ドアダッシュが日本に進出。仙台からサービスを始める

 フードデリバリーで米国シェアトップのドアダッシュが日本に上陸し、6月9日に仙台市でサービスを開始した。ドアダッシュジャパンの山本竜馬代表兼カントリーマネージャーは会見で、「米国のコピー&ペーストではなく、日本に合ったプロダクトをきっちり考えていく」と語った。

 ドアダッシュは米国で2013年から料理宅配サービスを始め、カナダやオーストラリアなど海外展開を進めてきた。米ウーバーテクノロジーズの「ウーバーイーツ」など多くの競合がしのぎを削る中、米国では50%のトップシェアを握るという。

 20年12月に米市場に株式上場し、足元の時価総額は約470億ドル(約5兆円)に達する。ソフトバンクグループ(SBG)傘下の「ビジョン・ファンド(SVF)」が出資しており、IPOによる増資後の持ち株比率は2割強。上場時の含み益は1兆円近くにのぼり、21年3月期の連結純利益5兆円を後押しする存在となった。

 新型コロナウイルス禍で国内の料理宅配市場は急成長している。調査会社のエヌピーディー・ジャパン(東京・港)によると、20年のフードデリバリー市場規模は前年比50%増の6264億円に達した。

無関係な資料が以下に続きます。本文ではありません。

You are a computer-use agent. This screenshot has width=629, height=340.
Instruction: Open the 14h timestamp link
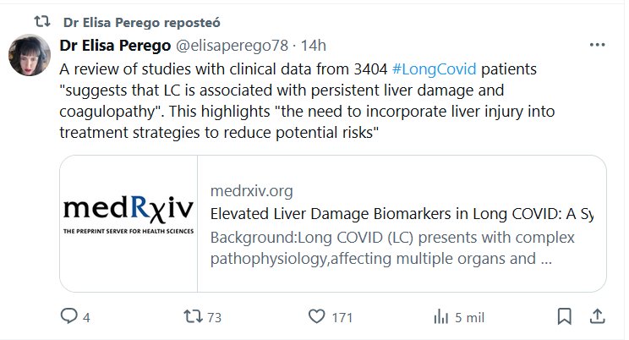tap(315, 44)
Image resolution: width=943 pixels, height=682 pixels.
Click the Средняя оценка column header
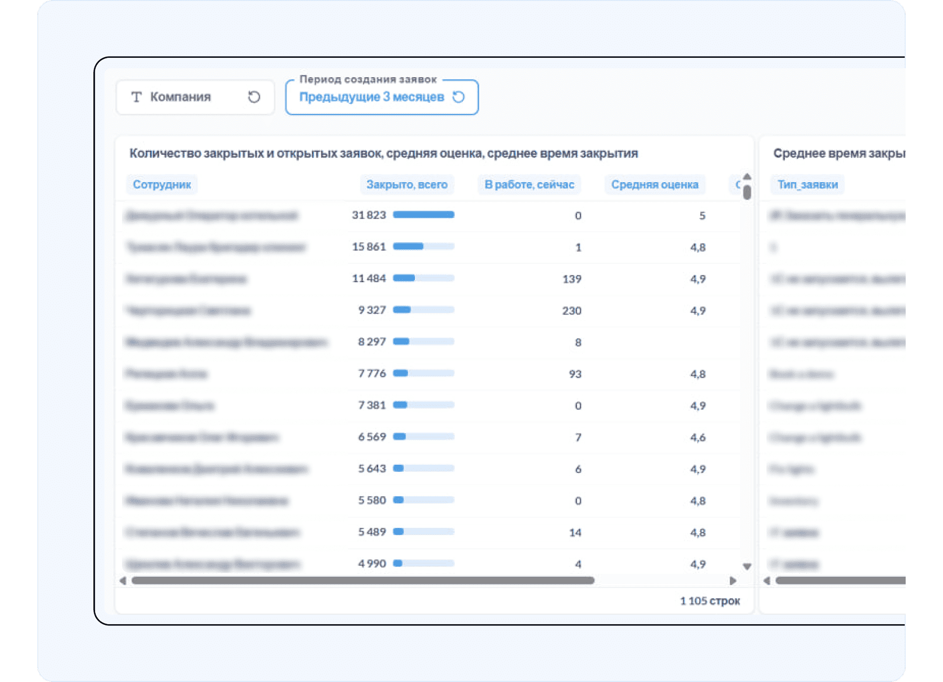pos(655,185)
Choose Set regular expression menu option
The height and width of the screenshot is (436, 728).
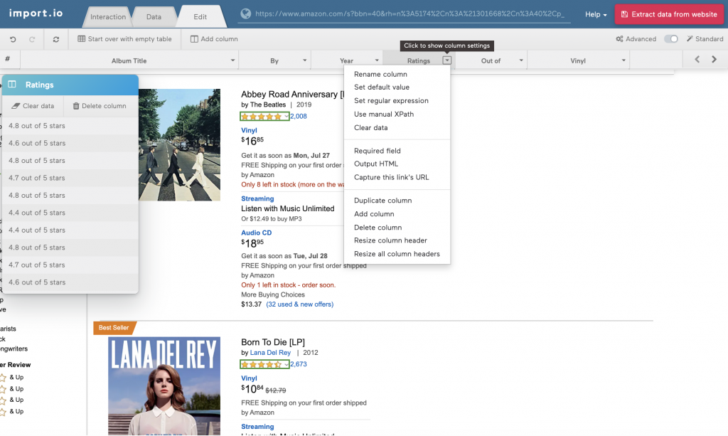[x=391, y=101]
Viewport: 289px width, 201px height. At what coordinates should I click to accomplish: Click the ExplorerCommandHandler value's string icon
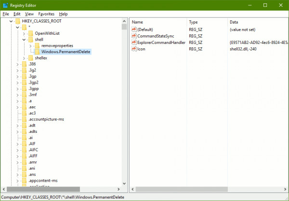coord(134,43)
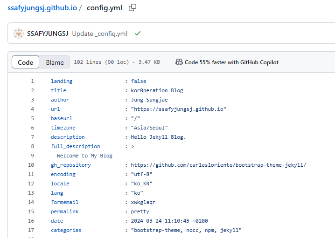Screen dimensions: 335x238
Task: Open the ssafyjungsj.github.io repository link
Action: [x=42, y=8]

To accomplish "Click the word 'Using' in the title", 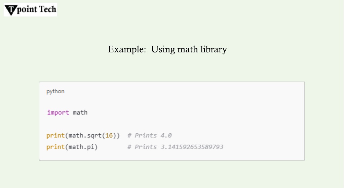I will (x=163, y=50).
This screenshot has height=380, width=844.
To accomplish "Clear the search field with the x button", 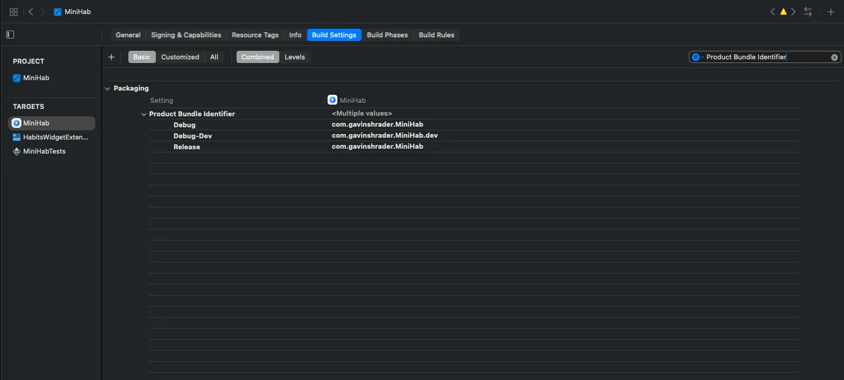I will coord(834,57).
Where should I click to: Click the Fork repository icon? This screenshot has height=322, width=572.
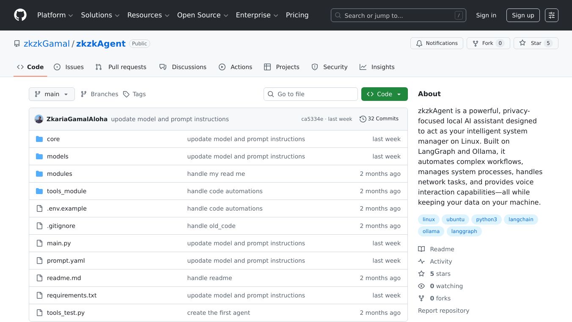click(x=476, y=43)
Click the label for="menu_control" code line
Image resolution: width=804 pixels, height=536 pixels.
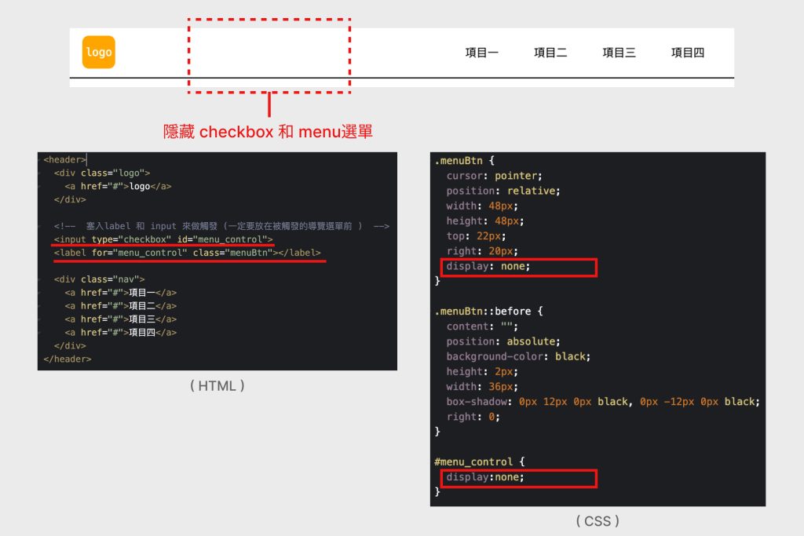point(187,253)
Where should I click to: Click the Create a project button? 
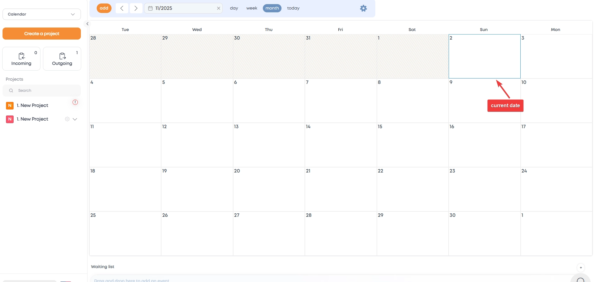pos(42,34)
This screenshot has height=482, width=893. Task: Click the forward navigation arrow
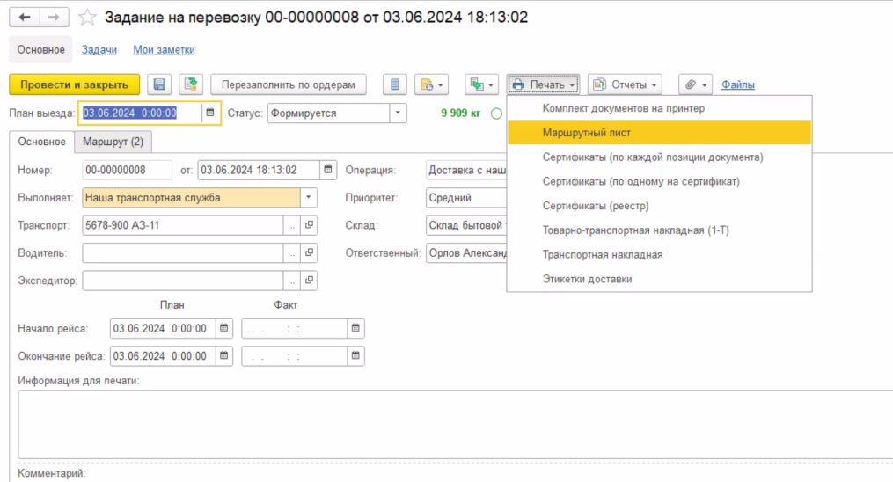click(x=52, y=18)
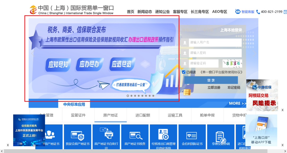Switch to the 舱单申报 tab
Screen dimensions: 287x153
coord(207,115)
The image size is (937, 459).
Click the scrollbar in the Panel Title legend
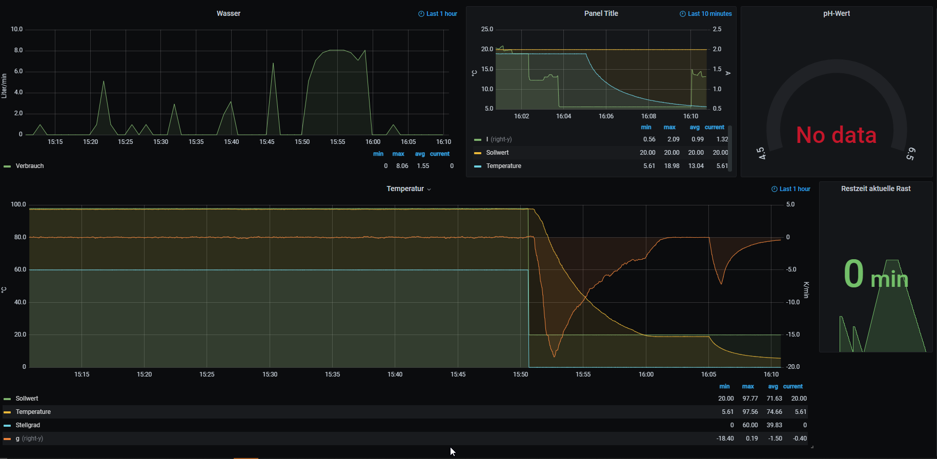pyautogui.click(x=730, y=149)
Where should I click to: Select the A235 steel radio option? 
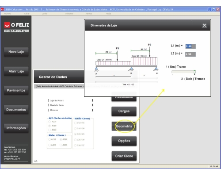tap(50, 122)
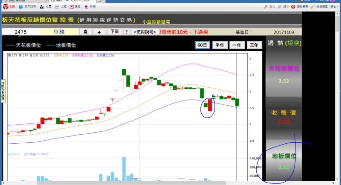341x185 pixels.
Task: Click the 查 lookup button
Action: coord(85,32)
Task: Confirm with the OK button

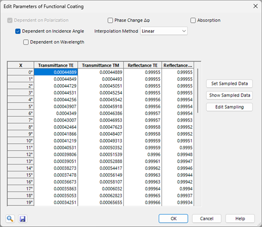Action: coord(174,219)
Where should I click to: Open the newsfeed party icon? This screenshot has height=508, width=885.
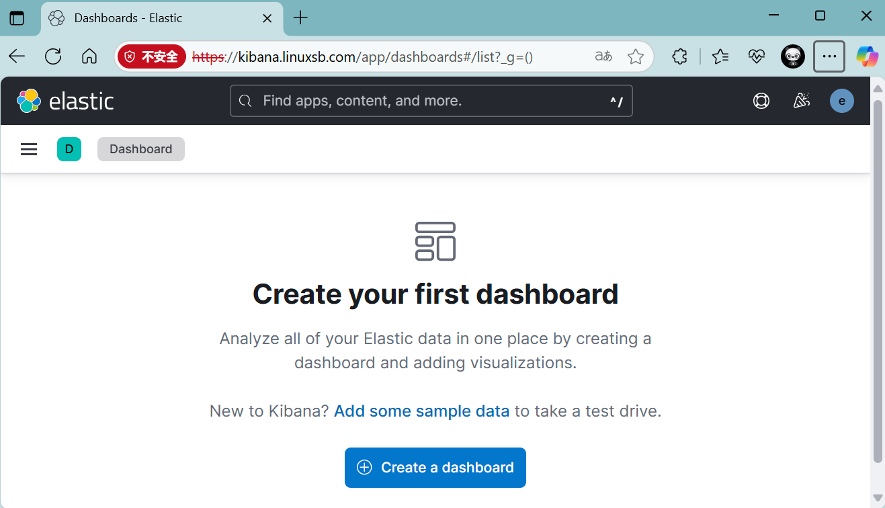pos(801,101)
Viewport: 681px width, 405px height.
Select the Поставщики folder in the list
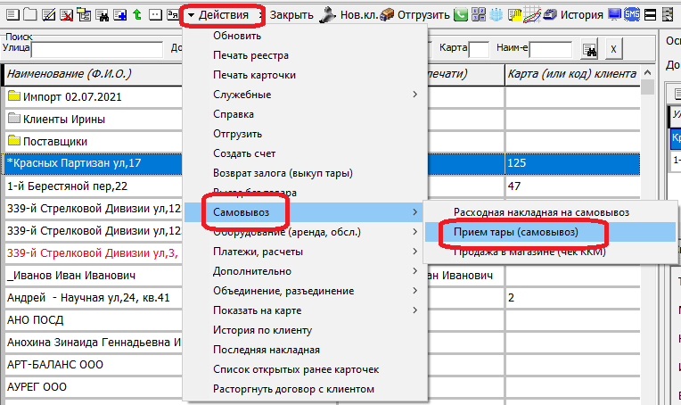[54, 141]
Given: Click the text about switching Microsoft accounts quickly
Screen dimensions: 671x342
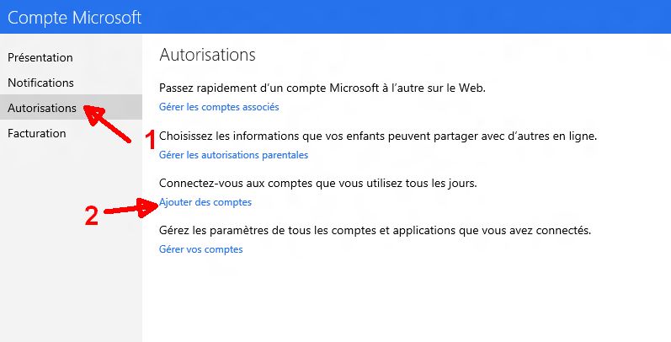Looking at the screenshot, I should point(322,88).
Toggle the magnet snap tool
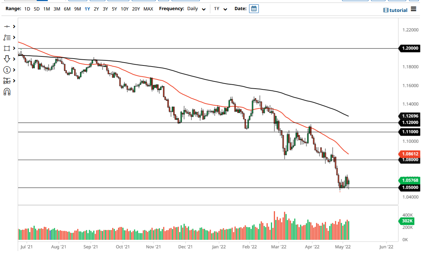The height and width of the screenshot is (255, 421). click(7, 92)
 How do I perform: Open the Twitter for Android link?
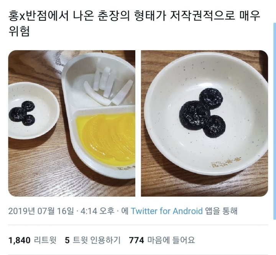(x=167, y=211)
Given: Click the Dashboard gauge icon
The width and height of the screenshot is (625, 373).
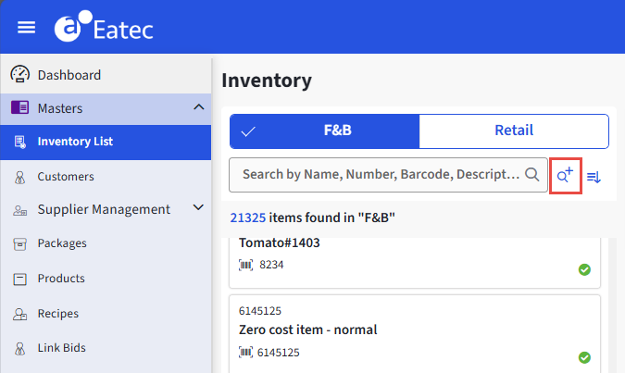Looking at the screenshot, I should coord(19,74).
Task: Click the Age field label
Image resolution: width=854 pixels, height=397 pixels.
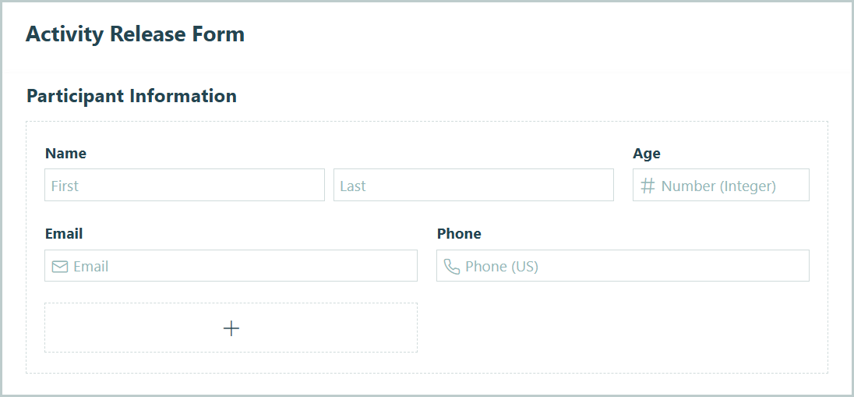Action: coord(647,154)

 一方で競争は激しい。出前館とウーバーイーツの「2強」を筆頭に、フィンランドの「Wolt(ウォルト)」、中国配車アプリ大手の滴滴出行(ディディ)が運営する「DiDiフード」など海外から次々に参入。「今は戦国時代。陣取り合戦は1~2年は続く」と出前館の藤井英雄社長CEO(最高経営責任者)は見る。顧客獲得に向けてクーポンを乱発する消耗戦を各社が繰り広げる中、後発のドアダッシュに勝ち目はあるのだろうか。